“I don’t like telling,” she said softly, her voice thick with tears. Of all the awful things I’d been part of these last couple days, this was unquestionably the worst of it.WMF 197
I’m not a hundred percent sure about this, but my guess is that what Auri doesn’t like telling is her past. After Kvothe asks her what should be an entirely quotidian question, “how do you know about the Ciridae?” she disappears. In the narrative of The Kingkiller Chronicle, the Amyr are more or less common knowledge. Everybody has something to say about them and while it’s fascinating to a home schooled orphan just this side of abject destitution, for folks like Simmon and Threpe it’s just part of being educated or even generally knowledgeable.
“Loud noises too. Even a loud laugh. And you can’t ask her anything resembling a personal question. She’ll just run if you do.”WMF 106
There are places in the text where the suggestion is that any question at all might be dangerous, it’s personal questions Kvothe warns Elodin about. So my running theory here is that memory is a trigger for Auri. Who she was before she squirreled herself away in the Underthing remains, but remembering comes with a price. It has the benefit of being on theme from almost the start of The Name of the Wind and being demonstrable in The Slow Regard of Silent Things.
Her duty done , Auri tended to the brush and headed back to Tenance. She pressed her ear against the door. Listened. She heard a faint . . . No. Nothing. She held her breath and listened. Nothing.
She’s just completed a fairly complex plumbing repair. It looked easy precisely because she knew what she was doing. She selected exactly the right tools, tracked down the leak and then the valve, and patiently performed the necessary steps in the correct order. For a short period, Auri was a hypercompetent alchemist reflecting on her education and the art. Finished, she slips into abject paranoia.
“Some of the compounds we use,” I said. “They’ll go straight through your skin and kill you in eighteen slow ways.” I thought back to the day my tenten glass had cracked in the Fishery. Of the single drop of transporting agent that had landed on my shirt. It was only a tiny drop, barely larger than the head of a nail. I was so certain it hadn’t touched my skin. “I hope that’s not it. But I don’t know what else it might be.”WMF 185
There’s a chance the tenaculum itself wasn’t factored properly, that some of it touched her skin or simply the long lingering smell had disastrous side effects. And yet she was so certain of the craft involved in its manufacture. She could be suffering infection from the rusty scratch on her back, fevered and delirious. Throughout the story, it’s hard to rule that out. She could be hungry, but, meager though the meal was, she’s eaten recently.

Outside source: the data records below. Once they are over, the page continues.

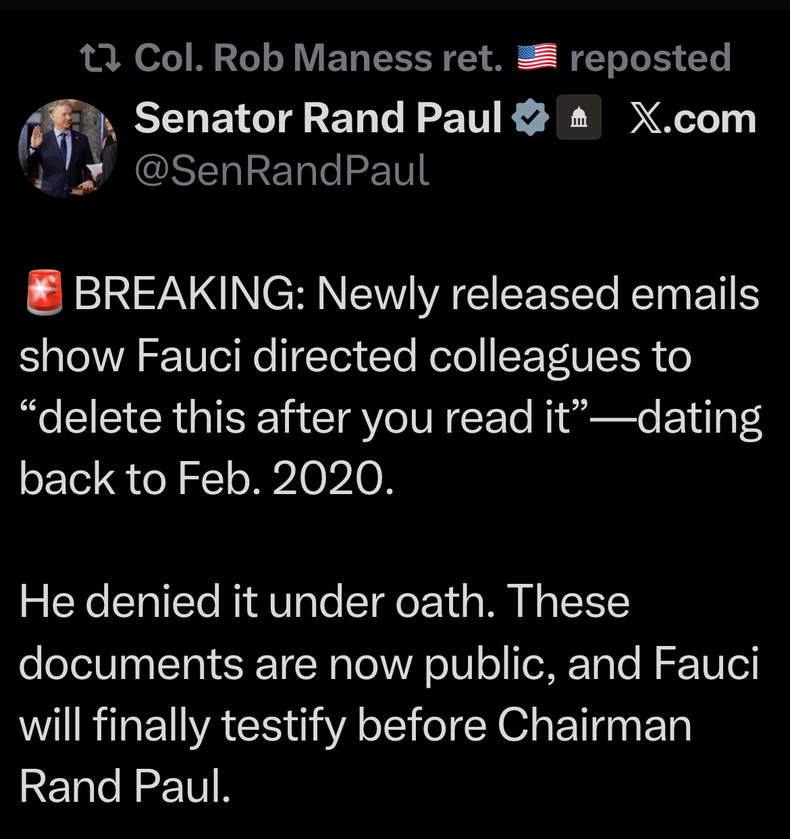Open Col. Rob Maness ret. profile name
The width and height of the screenshot is (790, 839).
click(318, 58)
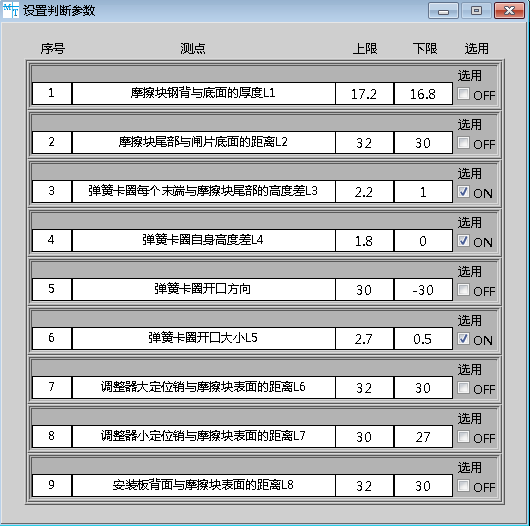Select the 弹簧卡圈自身高度差L4 name field
530x526 pixels.
203,241
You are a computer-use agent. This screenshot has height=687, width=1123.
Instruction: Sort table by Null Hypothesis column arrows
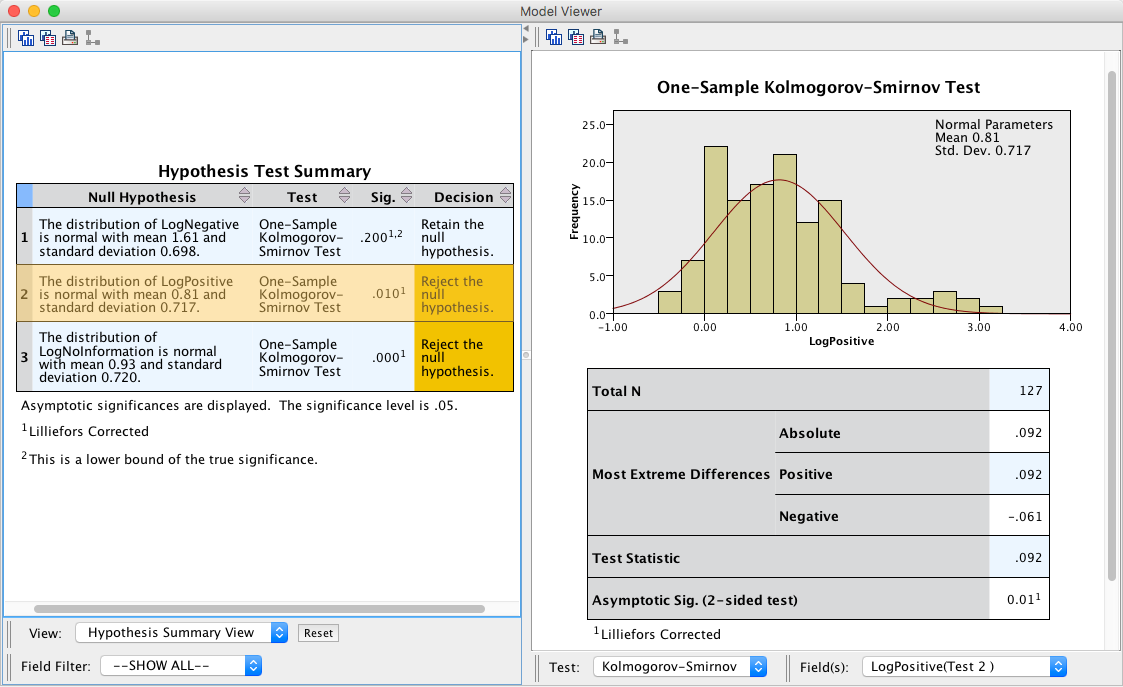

I think the extended period of determined lucidity had the same effect internally as questions about her past have externally. Something’s been wrong since she brought the gear into Mantle, and it comes to a head when she returns to Tenance. She replaces the bottle and the brush, leaving no trace of her presence. Well, except for te tenaculum on the brush, which would be difficult to rinse off.
She stepped the way the water moves within a gentle wave. Never mind the motion, the water stays unchanged. That was the proper way of things.
This was another spot that pulled me out. It’s a powerful, perfect image for what he’s trying to convey. But it kind of jumps out in the mechanical maintenance scene. It’s there to provide a juxtaposition from one step to the next. She’s utterly in control, attuned to the secret turnings of the world one moment and just as utterly out of true the next.
She closes the door to Tenance and checks the latch. Something’s out of true. The doorway to liminal space between one existence and the next is a great place for this to happen. Doors and door frames are more meaningful when they’re not level, plumb, and true. But it’s not the door, or the air that’s increasingly hard to breath that’s all wrong. It’s Auri herself.
She checks the latch four times in total before succumbing to her panic.
Something was wrong. She tried, but she could simply not unclench. She could not catch her breath. The stones beneath her feet were nothing like her stones. She needed to get somewhere safe.
Auri is undone. Having prevented the nightmare of invasion, the pent up terror it represented catches up to her and she dashes headlong back toward home. And gets lost.
I was surprised that she could. From Kvothe’s perspective she’s an expert, a guide in an unfathomable wilderness. But this is the second time she’s taken wrong turns and and wandered. In a way, the Underthing is an externalization of her cracked mind. She can get lost and slowly find her way back home.
Slowly. She finds herself “out of place” in Scaperling, amid the rot and grit and leering walls. And here we find a seamless integration of what a look entails with the world out of true. The walls are gazing sideways at Auri suspicious, almost as though they disapprove of her actions. She repaired the pipe, resumed her former life, for herself. She’s retreating to the safety of Mantle for herself. Not because there was, or is, any danger.
She was dizzy and askant and slant.
It’s not the walls of Scaperling that leer. It’s her out of true, out of place, spinning out of control. She collapses to the floor, filthy, skinned, and breathless, and collects herself. Eventually she makes her way home.
She washes her face. She washes her hands and feet. She basks in the comfort of her personal space, safe for awhile longer from discovery. She ventures out to Van, where she finds herself, her mirror, everything, once again in its proper place.